Finally, while CWC research in the Mediterranean dates back to 1970s (Figure 11A), it is not until the first decade of the 21th century that biological and ecological studies flourish, thanks to the development and advances in deep-sea robotics and other deep-sea imaging techniques (Orejas and Jiménez, 2019). Nevertheless, while video footage has boosted our knowledge on deep-sea environments (Aguilar et al., 2011; Bo et al., 2012; D’Onghia et al., 2015; Taviani et al., 2017; Chimienti et al., 2019; Fabri et al., 2019), the taxonomic resolution of these techniques widely varies between phyla (Fabri et al., 2014, 2019). As an example, Bertolino et al. (2019) in their study of the sponges associated with CWC in the South of Sardinia CWC province, they could only identify three species by ROV [Poecillastra compressa (Bowerbank, 1866), Pachastrella monilifera Schmidt, 1868, Phakellia robusta (Bowerbank, 1866)], whereas a total of 28 could be identified from the collected CWC rubble studied. Yet, the analysis of collected material is not extent of taxonomic resolution hazards. Porifera is generally considered a rather difficult to identify phylum (Reveillaud et al., 2011; van Soest et al., 2012), whose proper identification usually requires of qualified experts (van Soest et al., 2012) and the combined used of morphological and molecular tools (Reveillaud et al., 2010, 2011) and, even so, sometimes species identification cannot be reached (van Soest, 2009). This is exacerbated with deep-sea samples, as the encrusting nature of most species, alongside the paucity of the material might compromise species identification. Furthermore, the cryptic nature of several encrusting sponges living in coral reefs ecosystems (van Soest, 2009), as well as poriferan groups with few distinctive morphological traits (e.g., Halichondrida or Haplosclerida; van Soest, 2009; van Soest, 2017), has led researchers to assign specimens to the closest available names, creating ‘complex species,’ which ultimately leads to the underestimation of their diversity until those are properly resolved (Reveillaud et al., 2010, 2011).

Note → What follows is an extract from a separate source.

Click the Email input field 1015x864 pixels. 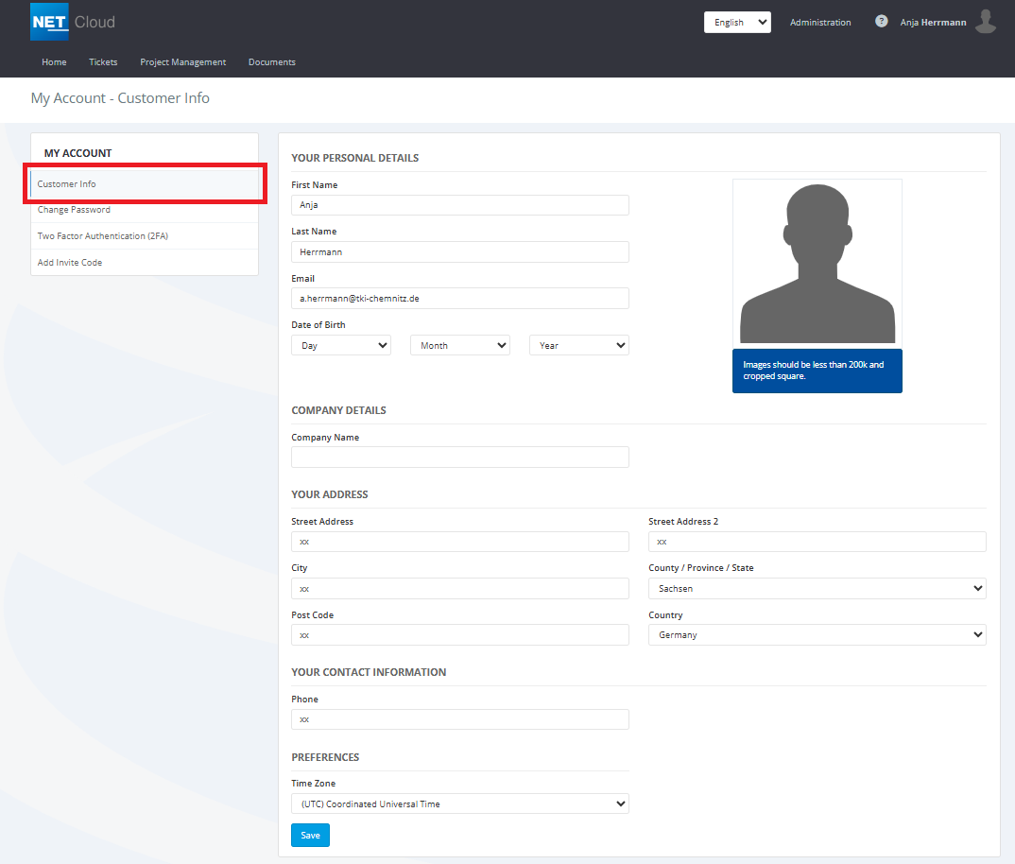(459, 298)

Sponge Diversity on Mediterranean CWC Provinces

As already mentioned, the current knowledge on the Mediterranean CWC sponge fauna is still fragmentary and underrepresented (Figure 11 and Table 7), but potentially as diverse as in the Atlantic region. Currently, estimates for sponge diversity in Atlantic CWC would be in range of that of other ecosystems on the same region (van Soest and De Voogd, 2015). Contrarily, while at a basin scale Mediterranean CWC appear to be hotspots of sponge diversity (Tables 1, 7 and Supplementary Materials 3, 4), at a local scale (CWC province), diversity values trail behind other deep and shallow Mediterranean habitats. In this sense, sponge grounds along the Mediterranean continental shelves and upper slopes (Sitjà and Maldonado, 2014; Bertolino et al., 2015; Santín et al., 2018b, 2019) or even shallow circalittoral environments (Pulitzer-Finali, 1983; Bibiloni, 1990; Maldonado, 1993; Bertolino et al., 2013) or caves (Gerovasileiou and Voultsiadou, 2012) show diversity values (50 – 100 species per article) exceeding those of the evaluated CWC provinces individually, yet this is likely to be a result of the higher sampling effort in shallower environments.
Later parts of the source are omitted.